Skiers in Mount Baker-Snoqualmie National Forest, Washington.
U.S. Forest Service
Providing recreation opportunities is a key ecosystem service from national forests, and recreation is the number-one driver of economic activity from the use of national forest resources. However, a constant challenge facing public land managers is understanding the amount and character of recreation use on public lands. Onsite visitor monitoring efforts, such as the Forest Service National Visitor Use Monitoring Program, are invaluable in providing information on public lands recreation. The vast extent of public land, and the cost of implementing such programs, however, limits the spatial and temporal coverage that is possible from onsite monitoring efforts.
In response, Eric White, a research social scientist with the Pacific Northwest Research Station, and his colleagues are testing approaches that supplement traditional monitoring data with information from social media platforms to measure and describe recreation use at finer spatial and temporal scales.
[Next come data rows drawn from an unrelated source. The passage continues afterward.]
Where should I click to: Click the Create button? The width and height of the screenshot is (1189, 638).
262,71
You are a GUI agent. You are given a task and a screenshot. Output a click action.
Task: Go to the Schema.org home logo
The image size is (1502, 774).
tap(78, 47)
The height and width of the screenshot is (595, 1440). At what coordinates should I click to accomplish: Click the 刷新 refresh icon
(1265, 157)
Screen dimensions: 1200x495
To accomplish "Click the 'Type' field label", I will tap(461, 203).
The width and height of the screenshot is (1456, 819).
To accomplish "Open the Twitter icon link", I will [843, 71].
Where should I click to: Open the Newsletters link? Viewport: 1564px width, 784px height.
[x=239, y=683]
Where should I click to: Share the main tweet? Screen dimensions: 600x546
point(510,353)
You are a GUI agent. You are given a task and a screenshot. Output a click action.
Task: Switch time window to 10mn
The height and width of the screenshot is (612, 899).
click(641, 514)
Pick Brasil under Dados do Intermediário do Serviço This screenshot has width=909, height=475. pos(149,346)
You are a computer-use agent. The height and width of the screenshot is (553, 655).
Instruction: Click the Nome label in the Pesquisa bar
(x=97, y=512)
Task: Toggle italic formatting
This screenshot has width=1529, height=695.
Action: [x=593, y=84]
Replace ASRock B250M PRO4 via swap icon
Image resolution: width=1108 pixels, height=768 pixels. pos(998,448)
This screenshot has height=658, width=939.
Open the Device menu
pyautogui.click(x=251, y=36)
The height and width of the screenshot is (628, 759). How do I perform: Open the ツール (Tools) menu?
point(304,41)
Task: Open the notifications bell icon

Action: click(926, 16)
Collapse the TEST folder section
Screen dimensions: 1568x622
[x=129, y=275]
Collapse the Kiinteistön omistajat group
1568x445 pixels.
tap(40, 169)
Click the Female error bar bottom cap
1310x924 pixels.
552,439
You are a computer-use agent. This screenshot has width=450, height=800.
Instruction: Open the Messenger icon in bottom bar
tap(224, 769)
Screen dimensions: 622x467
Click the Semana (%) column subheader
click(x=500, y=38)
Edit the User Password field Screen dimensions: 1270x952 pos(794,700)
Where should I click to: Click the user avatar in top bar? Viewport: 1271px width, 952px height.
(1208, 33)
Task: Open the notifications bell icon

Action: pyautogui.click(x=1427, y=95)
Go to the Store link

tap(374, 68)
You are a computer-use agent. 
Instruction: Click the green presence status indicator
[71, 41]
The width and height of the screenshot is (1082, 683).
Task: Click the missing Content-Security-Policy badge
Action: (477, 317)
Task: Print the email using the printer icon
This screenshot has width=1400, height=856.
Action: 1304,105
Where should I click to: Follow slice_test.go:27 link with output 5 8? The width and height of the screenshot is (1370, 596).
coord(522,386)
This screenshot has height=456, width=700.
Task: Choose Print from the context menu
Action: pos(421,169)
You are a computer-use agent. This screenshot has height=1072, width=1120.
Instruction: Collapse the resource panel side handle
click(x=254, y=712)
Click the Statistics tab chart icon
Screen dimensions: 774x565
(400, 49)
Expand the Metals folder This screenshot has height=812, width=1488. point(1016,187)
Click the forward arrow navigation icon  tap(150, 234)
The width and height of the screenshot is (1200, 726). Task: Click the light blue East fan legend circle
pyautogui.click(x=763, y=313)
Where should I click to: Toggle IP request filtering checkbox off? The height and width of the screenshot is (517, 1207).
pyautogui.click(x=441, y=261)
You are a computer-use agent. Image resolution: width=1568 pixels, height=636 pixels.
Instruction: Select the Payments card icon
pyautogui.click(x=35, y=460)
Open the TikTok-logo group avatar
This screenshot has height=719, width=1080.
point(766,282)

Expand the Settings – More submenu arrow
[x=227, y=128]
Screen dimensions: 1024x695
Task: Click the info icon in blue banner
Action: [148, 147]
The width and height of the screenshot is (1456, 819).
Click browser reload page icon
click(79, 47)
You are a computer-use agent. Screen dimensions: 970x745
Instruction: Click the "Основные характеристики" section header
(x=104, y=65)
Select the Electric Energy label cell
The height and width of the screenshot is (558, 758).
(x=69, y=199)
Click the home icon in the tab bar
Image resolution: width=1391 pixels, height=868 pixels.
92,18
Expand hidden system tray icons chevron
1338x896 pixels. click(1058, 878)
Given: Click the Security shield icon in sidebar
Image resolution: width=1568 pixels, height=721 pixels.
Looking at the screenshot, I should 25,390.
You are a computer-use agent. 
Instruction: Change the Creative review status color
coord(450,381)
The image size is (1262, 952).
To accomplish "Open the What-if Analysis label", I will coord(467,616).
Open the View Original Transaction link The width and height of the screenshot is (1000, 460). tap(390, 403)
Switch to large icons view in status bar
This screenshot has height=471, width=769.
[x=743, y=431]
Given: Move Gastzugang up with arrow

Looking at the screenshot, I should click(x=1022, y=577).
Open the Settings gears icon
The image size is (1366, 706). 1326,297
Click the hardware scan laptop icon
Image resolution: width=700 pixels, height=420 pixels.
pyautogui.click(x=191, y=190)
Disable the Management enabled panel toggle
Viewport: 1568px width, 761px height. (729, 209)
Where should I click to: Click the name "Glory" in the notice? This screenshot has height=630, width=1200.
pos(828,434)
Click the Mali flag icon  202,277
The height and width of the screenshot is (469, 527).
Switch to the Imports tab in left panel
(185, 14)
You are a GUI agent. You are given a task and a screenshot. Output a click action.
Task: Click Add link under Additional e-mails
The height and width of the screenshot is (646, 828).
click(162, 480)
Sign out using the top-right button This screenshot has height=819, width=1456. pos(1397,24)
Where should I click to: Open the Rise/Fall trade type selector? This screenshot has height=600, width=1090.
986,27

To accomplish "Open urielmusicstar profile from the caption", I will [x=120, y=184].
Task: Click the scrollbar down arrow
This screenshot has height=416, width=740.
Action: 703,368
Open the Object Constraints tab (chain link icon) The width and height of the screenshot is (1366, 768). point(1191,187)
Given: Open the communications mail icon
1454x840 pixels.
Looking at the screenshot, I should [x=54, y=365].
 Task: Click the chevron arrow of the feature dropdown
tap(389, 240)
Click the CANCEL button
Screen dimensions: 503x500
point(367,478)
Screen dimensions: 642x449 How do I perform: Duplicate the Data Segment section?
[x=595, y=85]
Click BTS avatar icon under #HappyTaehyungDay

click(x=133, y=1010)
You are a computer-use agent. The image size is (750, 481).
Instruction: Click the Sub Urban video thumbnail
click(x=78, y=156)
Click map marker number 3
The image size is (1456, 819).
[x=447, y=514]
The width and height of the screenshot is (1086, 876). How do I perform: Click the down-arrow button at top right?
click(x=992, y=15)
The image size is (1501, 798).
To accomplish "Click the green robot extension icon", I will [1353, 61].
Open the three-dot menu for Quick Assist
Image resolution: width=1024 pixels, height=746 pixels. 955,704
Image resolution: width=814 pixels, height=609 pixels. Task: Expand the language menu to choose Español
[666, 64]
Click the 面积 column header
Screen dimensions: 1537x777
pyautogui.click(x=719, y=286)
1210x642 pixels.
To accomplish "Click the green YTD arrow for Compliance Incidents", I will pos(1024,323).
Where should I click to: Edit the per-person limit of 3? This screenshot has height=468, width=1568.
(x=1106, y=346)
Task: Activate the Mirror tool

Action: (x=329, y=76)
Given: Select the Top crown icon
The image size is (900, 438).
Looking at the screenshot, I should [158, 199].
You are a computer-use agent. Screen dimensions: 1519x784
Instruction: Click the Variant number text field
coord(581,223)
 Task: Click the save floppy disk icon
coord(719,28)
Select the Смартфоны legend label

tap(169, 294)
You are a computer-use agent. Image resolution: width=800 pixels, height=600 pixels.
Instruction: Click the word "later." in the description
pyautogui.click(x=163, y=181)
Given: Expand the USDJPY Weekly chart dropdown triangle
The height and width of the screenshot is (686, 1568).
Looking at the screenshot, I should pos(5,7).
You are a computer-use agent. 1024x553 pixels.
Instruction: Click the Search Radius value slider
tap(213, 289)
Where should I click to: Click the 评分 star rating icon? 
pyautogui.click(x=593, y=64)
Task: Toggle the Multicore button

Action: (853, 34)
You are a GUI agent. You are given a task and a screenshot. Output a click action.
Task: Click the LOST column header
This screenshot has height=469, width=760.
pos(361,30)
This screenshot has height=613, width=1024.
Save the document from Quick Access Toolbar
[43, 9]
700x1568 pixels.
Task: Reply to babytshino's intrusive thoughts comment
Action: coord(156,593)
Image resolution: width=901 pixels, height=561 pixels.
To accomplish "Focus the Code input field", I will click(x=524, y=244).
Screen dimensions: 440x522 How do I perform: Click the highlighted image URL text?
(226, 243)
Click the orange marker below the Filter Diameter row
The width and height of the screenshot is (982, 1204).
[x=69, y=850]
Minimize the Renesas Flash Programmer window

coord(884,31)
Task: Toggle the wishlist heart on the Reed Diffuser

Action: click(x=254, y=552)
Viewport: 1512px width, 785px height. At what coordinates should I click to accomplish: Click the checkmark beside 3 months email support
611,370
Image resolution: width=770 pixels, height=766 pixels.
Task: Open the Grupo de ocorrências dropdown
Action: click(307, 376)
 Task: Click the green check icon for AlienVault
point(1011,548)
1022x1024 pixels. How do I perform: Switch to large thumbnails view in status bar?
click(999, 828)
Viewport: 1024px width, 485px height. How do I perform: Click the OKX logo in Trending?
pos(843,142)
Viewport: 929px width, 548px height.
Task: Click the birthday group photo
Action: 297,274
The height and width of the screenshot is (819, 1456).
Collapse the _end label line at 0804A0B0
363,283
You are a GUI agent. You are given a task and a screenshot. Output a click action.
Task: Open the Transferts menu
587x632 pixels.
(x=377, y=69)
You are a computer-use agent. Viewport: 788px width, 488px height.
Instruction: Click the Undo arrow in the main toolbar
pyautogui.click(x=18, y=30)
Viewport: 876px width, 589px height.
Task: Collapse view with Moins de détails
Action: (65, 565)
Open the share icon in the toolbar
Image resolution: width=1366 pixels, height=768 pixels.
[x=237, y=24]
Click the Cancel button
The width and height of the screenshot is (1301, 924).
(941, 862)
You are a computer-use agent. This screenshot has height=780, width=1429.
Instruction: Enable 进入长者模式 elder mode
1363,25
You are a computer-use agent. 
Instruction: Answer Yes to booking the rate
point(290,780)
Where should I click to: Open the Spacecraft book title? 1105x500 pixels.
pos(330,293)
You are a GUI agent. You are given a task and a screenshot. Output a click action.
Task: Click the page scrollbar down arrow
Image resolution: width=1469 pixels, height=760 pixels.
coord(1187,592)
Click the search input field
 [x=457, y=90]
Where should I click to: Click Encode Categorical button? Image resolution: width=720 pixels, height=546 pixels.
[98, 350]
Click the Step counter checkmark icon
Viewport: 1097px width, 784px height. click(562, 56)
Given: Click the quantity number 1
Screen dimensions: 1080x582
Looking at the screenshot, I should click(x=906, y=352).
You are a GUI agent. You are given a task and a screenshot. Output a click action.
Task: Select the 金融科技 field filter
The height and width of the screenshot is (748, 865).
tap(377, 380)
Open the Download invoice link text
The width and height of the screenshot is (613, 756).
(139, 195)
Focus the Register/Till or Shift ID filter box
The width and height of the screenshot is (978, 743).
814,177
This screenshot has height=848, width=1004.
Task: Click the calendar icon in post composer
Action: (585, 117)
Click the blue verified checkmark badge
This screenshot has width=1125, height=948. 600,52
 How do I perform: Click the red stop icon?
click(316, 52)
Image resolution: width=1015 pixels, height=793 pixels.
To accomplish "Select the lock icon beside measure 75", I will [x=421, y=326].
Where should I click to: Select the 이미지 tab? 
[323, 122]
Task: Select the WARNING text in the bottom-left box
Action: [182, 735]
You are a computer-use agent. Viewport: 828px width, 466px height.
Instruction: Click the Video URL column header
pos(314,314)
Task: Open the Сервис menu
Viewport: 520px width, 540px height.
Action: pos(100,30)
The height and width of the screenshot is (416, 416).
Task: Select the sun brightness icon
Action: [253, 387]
In the first year of this research project, the scientists found strong correspondence between counts of recreation use from social media data (i.e., Flickr photos and trail reports on the Washington Trails Association website) and traditional onsite counting methods (e.g., mechanical traffic counters and observation) of trail use. Year-one findings are being used to expand the research on the Mount Baker-Snoqualmie National Forest to other types of recreation sites and to identify potential study locations in other Forest Service regions.
This new line of research has the potential to provide timely estimates of recreation use and recreation visitor behavior at spatial resolutions not currently available in Forest Service recreation monitoring programs. That information gives resource managers and policymakers information that can be used in decisions about how to allocate scarce recreation resources and identify potential issues with resource damage.